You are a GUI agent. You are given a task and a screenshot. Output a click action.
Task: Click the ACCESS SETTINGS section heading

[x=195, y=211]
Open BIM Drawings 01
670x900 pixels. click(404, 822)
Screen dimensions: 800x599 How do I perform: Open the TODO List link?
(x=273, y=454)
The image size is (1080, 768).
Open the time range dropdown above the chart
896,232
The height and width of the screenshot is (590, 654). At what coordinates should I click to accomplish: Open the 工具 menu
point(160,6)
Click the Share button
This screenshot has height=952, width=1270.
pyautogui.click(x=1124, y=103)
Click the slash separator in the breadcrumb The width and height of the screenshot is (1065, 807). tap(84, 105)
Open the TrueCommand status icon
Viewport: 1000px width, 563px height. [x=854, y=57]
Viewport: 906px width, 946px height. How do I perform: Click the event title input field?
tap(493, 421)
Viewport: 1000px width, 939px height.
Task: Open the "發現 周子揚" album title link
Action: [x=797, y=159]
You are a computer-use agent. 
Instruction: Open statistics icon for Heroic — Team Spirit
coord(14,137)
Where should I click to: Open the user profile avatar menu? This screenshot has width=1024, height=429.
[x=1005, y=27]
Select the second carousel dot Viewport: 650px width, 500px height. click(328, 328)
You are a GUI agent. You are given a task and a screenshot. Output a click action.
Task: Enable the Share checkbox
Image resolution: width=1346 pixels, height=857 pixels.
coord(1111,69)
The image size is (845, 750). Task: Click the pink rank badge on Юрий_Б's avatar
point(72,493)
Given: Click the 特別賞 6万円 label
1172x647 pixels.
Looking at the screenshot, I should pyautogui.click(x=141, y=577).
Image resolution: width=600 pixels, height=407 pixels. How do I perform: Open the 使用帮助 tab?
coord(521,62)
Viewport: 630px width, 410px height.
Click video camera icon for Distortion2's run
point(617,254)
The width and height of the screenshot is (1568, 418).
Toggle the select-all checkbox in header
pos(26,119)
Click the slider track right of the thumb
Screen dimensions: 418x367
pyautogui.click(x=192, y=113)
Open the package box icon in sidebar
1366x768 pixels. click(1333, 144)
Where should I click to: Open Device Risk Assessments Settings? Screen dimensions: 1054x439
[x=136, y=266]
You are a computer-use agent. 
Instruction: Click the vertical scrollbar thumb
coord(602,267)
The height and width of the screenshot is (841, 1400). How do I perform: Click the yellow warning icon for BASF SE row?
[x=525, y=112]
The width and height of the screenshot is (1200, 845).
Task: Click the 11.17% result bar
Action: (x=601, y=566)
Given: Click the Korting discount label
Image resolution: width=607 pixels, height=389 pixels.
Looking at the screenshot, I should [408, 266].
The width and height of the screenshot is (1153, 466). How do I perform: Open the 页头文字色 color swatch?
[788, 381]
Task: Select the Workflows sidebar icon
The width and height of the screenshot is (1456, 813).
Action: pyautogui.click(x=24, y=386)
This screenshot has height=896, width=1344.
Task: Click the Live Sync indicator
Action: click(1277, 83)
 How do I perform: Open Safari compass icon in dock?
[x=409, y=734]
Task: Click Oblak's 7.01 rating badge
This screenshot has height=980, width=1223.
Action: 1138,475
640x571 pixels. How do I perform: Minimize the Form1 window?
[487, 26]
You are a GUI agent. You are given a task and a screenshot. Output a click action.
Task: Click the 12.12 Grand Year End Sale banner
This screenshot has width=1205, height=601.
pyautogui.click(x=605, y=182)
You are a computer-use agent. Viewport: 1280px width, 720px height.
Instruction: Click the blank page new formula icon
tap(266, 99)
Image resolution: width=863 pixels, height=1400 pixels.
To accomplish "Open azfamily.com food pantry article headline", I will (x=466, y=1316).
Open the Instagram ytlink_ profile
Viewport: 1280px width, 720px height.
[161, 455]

> [Work task]:
The lines from the one containing "Open the package box icon in sidebar" through the last line of the records are to be transcribed exactly, with nothing else added.

> [Result of this exercise]:
Open the package box icon in sidebar
1366x768 pixels. click(1333, 144)
Where should I click to: Open Device Risk Assessments Settings? Screen dimensions: 1054x439
[x=136, y=266]
You are a computer-use agent. 
Instruction: Click the vertical scrollbar thumb
coord(602,267)
The height and width of the screenshot is (841, 1400). How do I perform: Click the yellow warning icon for BASF SE row?
[x=525, y=112]
The width and height of the screenshot is (1200, 845).
Task: Click the 11.17% result bar
Action: (x=601, y=566)
Given: Click the Korting discount label
Image resolution: width=607 pixels, height=389 pixels.
Looking at the screenshot, I should [408, 266].
The width and height of the screenshot is (1153, 466). How do I perform: Open the 页头文字色 color swatch?
[788, 381]
Task: Select the Workflows sidebar icon
The width and height of the screenshot is (1456, 813).
Action: pyautogui.click(x=24, y=386)
This screenshot has height=896, width=1344.
Task: Click the Live Sync indicator
Action: click(1277, 83)
 How do I perform: Open Safari compass icon in dock?
[x=409, y=734]
Task: Click Oblak's 7.01 rating badge
This screenshot has height=980, width=1223.
Action: 1138,475
640x571 pixels. How do I perform: Minimize the Form1 window?
[487, 26]
You are a GUI agent. You are given a task and a screenshot. Output a click action.
Task: Click the 12.12 Grand Year End Sale banner
This screenshot has width=1205, height=601.
pyautogui.click(x=605, y=182)
You are a computer-use agent. Viewport: 1280px width, 720px height.
Instruction: Click the blank page new formula icon
tap(266, 99)
Image resolution: width=863 pixels, height=1400 pixels.
To accomplish "Open azfamily.com food pantry article headline", I will (x=466, y=1316).
Open the Instagram ytlink_ profile
Viewport: 1280px width, 720px height.
[161, 455]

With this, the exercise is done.